As I mentioned, the one shining ray of hope he’s had is Facebook. With Facebook, he can target so incredibly well that he can get his ad in front of folks he could never reach using other methods. He walked me through some of the campaigns he’s running on Facebook right now, and the results were pretty impressive. With Facebook he’s been able to branch out beyond his subscription sales and effectively target local customers to bring traffic into his store. And with Facebook’s features for hosting events, he’s found a very powerful tool to bring potentially high value customers from around the region into his store.

Unlike a national advertiser, as a small business, it’s in Scott’s best interest to spend some time honing his campaign to address incredibly small micro-targeted audiences — audiences that would be too much work and too tiny for a big advertiser to bother with. He showed me one campaign he’s been running to promote an event at his store. With the five targeting parameters he’d assigned to the campaign, his estimated audience was only 620 people. But he had more than 40 clicks on this campaign and, at last check, had 24 people who had signed up to participate — using Facebook’s event promotion tools. It is this integration of incredibly rich targeting with tools specifically available for individuals, organizations, and companies that make Facebook so incredibly valuable from a small local businesses standpoint.

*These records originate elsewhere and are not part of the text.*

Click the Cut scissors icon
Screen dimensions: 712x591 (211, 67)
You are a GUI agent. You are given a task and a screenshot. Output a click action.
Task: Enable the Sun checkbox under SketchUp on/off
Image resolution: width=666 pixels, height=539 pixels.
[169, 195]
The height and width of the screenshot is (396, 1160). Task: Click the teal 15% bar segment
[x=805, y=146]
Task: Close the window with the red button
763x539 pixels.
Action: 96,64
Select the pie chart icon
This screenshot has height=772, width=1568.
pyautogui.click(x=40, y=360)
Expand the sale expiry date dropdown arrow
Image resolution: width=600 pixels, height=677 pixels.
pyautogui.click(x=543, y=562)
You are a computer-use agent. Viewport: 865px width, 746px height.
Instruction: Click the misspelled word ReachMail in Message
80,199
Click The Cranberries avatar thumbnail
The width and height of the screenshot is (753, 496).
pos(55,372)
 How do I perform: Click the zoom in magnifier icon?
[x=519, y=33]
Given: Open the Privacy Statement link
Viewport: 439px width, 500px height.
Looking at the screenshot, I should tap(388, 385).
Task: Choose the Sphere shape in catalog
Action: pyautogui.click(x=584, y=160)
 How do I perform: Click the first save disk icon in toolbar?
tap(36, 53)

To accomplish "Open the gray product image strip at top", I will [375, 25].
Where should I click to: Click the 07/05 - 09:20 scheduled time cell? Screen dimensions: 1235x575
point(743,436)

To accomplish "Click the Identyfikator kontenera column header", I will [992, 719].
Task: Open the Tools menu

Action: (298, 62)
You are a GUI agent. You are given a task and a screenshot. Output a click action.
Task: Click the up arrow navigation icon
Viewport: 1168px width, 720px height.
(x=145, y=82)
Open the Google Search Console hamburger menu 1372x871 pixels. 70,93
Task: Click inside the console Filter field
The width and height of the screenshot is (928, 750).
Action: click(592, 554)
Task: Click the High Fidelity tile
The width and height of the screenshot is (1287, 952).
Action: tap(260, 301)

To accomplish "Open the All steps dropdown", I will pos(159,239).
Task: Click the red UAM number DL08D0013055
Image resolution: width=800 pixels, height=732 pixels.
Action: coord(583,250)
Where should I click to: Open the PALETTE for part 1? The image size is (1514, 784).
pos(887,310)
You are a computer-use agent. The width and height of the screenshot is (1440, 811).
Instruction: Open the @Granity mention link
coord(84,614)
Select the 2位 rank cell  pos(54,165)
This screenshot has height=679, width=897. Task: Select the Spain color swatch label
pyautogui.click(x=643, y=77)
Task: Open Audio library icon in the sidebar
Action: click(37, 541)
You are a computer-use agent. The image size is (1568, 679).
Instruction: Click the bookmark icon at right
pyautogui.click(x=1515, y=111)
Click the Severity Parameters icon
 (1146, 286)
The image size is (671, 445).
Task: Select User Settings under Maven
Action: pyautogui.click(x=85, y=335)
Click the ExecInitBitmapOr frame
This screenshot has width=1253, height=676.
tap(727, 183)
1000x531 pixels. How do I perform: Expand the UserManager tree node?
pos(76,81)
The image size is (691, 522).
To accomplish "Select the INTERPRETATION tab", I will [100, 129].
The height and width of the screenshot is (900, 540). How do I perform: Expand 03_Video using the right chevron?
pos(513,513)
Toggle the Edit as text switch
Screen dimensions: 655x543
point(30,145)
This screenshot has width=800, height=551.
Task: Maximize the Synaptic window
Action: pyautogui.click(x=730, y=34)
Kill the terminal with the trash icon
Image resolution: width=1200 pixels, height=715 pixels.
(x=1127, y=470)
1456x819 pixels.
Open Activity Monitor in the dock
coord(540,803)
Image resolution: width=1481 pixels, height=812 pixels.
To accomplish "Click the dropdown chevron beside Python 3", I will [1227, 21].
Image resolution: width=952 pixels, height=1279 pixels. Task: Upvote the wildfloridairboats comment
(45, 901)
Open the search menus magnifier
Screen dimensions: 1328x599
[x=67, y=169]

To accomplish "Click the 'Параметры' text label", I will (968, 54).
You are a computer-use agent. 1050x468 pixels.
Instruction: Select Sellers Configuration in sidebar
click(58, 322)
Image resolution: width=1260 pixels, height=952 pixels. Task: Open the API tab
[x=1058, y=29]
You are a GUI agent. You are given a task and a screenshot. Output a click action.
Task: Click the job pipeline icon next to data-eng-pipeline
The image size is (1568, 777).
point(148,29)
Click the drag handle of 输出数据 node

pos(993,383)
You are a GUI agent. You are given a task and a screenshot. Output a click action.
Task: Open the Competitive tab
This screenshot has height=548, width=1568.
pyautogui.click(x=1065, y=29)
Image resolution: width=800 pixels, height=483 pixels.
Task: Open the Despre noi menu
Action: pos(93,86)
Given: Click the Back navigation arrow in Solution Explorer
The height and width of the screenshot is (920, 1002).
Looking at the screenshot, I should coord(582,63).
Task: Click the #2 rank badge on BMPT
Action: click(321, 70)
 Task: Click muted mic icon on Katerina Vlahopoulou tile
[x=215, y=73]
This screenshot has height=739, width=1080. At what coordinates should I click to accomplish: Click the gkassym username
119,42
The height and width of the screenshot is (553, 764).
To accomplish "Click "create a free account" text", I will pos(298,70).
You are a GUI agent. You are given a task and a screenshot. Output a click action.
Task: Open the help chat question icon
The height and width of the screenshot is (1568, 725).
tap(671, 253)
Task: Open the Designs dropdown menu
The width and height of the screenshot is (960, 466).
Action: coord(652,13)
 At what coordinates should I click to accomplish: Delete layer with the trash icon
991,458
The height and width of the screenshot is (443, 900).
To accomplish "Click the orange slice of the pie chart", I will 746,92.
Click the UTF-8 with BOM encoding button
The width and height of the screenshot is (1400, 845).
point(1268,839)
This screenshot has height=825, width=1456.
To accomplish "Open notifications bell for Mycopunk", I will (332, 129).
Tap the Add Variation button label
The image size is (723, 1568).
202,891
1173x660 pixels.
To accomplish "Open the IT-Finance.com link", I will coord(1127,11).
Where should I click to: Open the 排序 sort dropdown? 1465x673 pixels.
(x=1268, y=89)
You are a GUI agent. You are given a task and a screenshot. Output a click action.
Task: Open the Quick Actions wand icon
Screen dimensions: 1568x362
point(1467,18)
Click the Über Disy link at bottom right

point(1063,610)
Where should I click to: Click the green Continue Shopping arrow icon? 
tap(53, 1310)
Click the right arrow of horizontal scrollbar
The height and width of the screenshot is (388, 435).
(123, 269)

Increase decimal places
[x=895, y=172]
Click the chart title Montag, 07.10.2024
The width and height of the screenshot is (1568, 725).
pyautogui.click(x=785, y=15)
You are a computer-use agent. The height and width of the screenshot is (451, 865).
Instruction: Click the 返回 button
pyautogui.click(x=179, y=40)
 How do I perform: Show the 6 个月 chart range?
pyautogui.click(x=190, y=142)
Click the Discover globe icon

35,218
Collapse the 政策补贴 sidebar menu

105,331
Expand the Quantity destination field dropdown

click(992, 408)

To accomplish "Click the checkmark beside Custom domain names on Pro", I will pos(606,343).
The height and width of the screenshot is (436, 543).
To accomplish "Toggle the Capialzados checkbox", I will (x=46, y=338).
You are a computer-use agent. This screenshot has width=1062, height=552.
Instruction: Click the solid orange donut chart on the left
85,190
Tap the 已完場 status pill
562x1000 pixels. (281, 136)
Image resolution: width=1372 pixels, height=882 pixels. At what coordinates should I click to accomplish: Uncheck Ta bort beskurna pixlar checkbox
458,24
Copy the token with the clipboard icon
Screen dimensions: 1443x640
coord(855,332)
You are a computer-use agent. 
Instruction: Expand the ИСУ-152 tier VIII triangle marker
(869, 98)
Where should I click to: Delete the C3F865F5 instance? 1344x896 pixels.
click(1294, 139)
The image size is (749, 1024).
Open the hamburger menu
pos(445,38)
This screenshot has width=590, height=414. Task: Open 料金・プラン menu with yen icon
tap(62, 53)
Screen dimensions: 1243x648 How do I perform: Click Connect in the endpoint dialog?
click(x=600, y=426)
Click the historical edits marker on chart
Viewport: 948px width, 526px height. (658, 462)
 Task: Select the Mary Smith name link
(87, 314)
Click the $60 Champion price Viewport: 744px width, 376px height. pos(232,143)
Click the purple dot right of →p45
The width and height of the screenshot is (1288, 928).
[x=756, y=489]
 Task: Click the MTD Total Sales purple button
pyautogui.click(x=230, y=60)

I first recognized this power when I happened to notice an ad for a local Vietnamese restaurant called Monsoon East on my Facebook homepage. I still don’t know if Facebook was somehow able to glean that I love Vietnamese food, or if the ad just targeted me as a local. But what really grabbed my attention was not the ad itself, but what happened when I clicked on it. The ad didn’t link me through to the restaurant’s website. It brought me to a group page for the restaurant. My first thought was, “Oh — smart — it’s providing a landing page for local advertisers so they don’t need a website.” But then I saw that Monsoon East did, in fact, have a website — and after a bit of clicking, I realized that the restaurant actually has one hell of a website. It’s elegant, beautifully designed, and a fantastic site for a local restaurant. At first I was baffled as to why Monsoon East didn’t link to its website, but I quickly realized that its group fan page is brilliant.

This was a fan page with concise, relevant information that told me about why I might like the place, and then the magical “bit at the end” — the members’ list and discussion board. Monsoon East currently has 109 members on its group page, mostly filled with young, good looking, active-lifestyle (judging by their profile pictures) people. Despite my cynical ad-pundit view of advertising, I thought, “This looks like the kind of place I might like.” Just that they had 109 members on their fan page made this restaurant much more legitimate to me (as a consumer). And that’s powerful.

So kudos to a savvy set of local entrepreneurs who are unleashing the power of social networking to promote their businesses. I think we all have something to learn from them.